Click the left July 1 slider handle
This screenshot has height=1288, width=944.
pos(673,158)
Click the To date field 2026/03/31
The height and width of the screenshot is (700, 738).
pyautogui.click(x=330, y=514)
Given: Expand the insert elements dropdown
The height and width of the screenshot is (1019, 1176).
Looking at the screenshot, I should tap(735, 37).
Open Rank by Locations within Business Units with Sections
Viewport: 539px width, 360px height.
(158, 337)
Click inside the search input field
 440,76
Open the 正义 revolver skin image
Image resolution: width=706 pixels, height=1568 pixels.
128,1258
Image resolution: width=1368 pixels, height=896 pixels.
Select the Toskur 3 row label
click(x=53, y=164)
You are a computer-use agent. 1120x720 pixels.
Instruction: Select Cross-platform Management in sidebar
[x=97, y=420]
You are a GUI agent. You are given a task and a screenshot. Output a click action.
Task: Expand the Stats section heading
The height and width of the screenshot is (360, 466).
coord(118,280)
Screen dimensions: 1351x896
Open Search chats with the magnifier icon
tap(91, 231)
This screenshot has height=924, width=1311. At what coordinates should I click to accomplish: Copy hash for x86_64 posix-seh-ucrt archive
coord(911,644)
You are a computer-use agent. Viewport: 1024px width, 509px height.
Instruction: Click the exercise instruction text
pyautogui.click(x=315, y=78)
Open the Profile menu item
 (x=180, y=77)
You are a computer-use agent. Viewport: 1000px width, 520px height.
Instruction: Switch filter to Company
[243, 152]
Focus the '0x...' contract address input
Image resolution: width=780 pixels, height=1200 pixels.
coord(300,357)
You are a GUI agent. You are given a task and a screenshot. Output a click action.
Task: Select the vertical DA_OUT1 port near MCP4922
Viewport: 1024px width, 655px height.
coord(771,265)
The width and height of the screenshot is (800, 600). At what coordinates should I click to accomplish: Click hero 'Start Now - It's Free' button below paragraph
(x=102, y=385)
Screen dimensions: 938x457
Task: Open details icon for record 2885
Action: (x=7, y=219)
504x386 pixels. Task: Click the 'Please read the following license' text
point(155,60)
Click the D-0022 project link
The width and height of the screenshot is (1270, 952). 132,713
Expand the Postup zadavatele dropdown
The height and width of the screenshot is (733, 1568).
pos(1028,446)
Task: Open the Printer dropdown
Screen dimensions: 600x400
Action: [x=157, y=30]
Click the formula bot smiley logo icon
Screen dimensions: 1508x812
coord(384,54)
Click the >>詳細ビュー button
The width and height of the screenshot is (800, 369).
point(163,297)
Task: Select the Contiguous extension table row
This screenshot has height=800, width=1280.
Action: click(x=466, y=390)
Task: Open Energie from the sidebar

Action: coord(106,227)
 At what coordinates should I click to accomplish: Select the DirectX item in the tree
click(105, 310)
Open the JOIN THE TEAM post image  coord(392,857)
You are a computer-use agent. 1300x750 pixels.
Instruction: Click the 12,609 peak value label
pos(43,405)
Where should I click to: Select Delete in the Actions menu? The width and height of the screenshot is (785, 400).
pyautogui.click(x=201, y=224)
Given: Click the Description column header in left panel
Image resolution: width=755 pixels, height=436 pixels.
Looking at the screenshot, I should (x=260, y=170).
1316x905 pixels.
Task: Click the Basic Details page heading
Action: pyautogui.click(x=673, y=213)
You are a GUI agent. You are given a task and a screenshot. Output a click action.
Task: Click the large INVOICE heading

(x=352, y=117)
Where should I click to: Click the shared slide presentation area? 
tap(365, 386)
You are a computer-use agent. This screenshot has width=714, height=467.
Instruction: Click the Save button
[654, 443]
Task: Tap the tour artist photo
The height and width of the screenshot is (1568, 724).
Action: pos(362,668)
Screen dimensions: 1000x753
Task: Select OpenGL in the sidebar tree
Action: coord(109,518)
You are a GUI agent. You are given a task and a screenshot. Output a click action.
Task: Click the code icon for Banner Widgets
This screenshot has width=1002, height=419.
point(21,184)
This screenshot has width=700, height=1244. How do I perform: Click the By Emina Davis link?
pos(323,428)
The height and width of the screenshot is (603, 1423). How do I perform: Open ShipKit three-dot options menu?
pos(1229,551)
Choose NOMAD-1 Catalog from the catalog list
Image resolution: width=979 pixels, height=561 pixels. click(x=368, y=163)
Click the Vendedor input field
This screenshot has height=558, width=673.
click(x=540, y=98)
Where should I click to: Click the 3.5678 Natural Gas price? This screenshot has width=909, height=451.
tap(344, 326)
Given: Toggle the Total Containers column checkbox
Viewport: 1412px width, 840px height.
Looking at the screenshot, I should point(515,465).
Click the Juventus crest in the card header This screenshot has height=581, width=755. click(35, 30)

.....

#### What needs to be done:
Reproduce the entries above in full by retyping them exactly.

#### Final answer:
Click the left July 1 slider handle
This screenshot has height=1288, width=944.
pos(673,158)
Click the To date field 2026/03/31
The height and width of the screenshot is (700, 738).
pyautogui.click(x=330, y=514)
Given: Expand the insert elements dropdown
The height and width of the screenshot is (1019, 1176).
Looking at the screenshot, I should tap(735, 37).
Open Rank by Locations within Business Units with Sections
Viewport: 539px width, 360px height.
(158, 337)
Click inside the search input field
 440,76
Open the 正义 revolver skin image
Image resolution: width=706 pixels, height=1568 pixels.
128,1258
Image resolution: width=1368 pixels, height=896 pixels.
Select the Toskur 3 row label
click(x=53, y=164)
You are a computer-use agent. 1120x720 pixels.
Instruction: Select Cross-platform Management in sidebar
[x=97, y=420]
You are a GUI agent. You are given a task and a screenshot. Output a click action.
Task: Expand the Stats section heading
The height and width of the screenshot is (360, 466).
coord(118,280)
Screen dimensions: 1351x896
Open Search chats with the magnifier icon
tap(91, 231)
This screenshot has height=924, width=1311. At what coordinates should I click to accomplish: Copy hash for x86_64 posix-seh-ucrt archive
coord(911,644)
You are a computer-use agent. Viewport: 1024px width, 509px height.
Instruction: Click the exercise instruction text
pyautogui.click(x=315, y=78)
Open the Profile menu item
 (x=180, y=77)
You are a computer-use agent. Viewport: 1000px width, 520px height.
Instruction: Switch filter to Company
[243, 152]
Focus the '0x...' contract address input
Image resolution: width=780 pixels, height=1200 pixels.
coord(300,357)
You are a GUI agent. You are given a task and a screenshot. Output a click action.
Task: Select the vertical DA_OUT1 port near MCP4922
Viewport: 1024px width, 655px height.
coord(771,265)
The width and height of the screenshot is (800, 600). At what coordinates should I click to accomplish: Click hero 'Start Now - It's Free' button below paragraph
(x=102, y=385)
Screen dimensions: 938x457
Task: Open details icon for record 2885
Action: (x=7, y=219)
504x386 pixels. Task: Click the 'Please read the following license' text
point(155,60)
Click the D-0022 project link
The width and height of the screenshot is (1270, 952). 132,713
Expand the Postup zadavatele dropdown
The height and width of the screenshot is (733, 1568).
pos(1028,446)
Task: Open the Printer dropdown
Screen dimensions: 600x400
Action: [x=157, y=30]
Click the formula bot smiley logo icon
Screen dimensions: 1508x812
coord(384,54)
Click the >>詳細ビュー button
The width and height of the screenshot is (800, 369).
point(163,297)
Task: Select the Contiguous extension table row
This screenshot has height=800, width=1280.
Action: click(x=466, y=390)
Task: Open Energie from the sidebar

Action: coord(106,227)
 At what coordinates should I click to accomplish: Select the DirectX item in the tree
click(105, 310)
Open the JOIN THE TEAM post image  coord(392,857)
You are a computer-use agent. 1300x750 pixels.
Instruction: Click the 12,609 peak value label
pos(43,405)
Where should I click to: Select Delete in the Actions menu? The width and height of the screenshot is (785, 400).
pyautogui.click(x=201, y=224)
Given: Click the Description column header in left panel
Image resolution: width=755 pixels, height=436 pixels.
Looking at the screenshot, I should (x=260, y=170).
1316x905 pixels.
Task: Click the Basic Details page heading
Action: pyautogui.click(x=673, y=213)
You are a GUI agent. You are given a task and a screenshot. Output a click action.
Task: Click the large INVOICE heading

(x=352, y=117)
Where should I click to: Click the shared slide presentation area? 
tap(365, 386)
You are a computer-use agent. This screenshot has width=714, height=467.
Instruction: Click the Save button
[654, 443]
Task: Tap the tour artist photo
The height and width of the screenshot is (1568, 724).
Action: pos(362,668)
Screen dimensions: 1000x753
Task: Select OpenGL in the sidebar tree
Action: coord(109,518)
You are a GUI agent. You are given a task and a screenshot. Output a click action.
Task: Click the code icon for Banner Widgets
This screenshot has width=1002, height=419.
point(21,184)
This screenshot has width=700, height=1244. How do I perform: Click the By Emina Davis link?
pos(323,428)
The height and width of the screenshot is (603, 1423). How do I perform: Open ShipKit three-dot options menu?
pos(1229,551)
Choose NOMAD-1 Catalog from the catalog list
Image resolution: width=979 pixels, height=561 pixels. click(x=368, y=163)
Click the Vendedor input field
This screenshot has height=558, width=673.
click(x=540, y=98)
Where should I click to: Click the 3.5678 Natural Gas price? This screenshot has width=909, height=451.
tap(344, 326)
Given: Toggle the Total Containers column checkbox
Viewport: 1412px width, 840px height.
Looking at the screenshot, I should point(515,465).
Click the Juventus crest in the card header This screenshot has height=581, width=755. click(35, 30)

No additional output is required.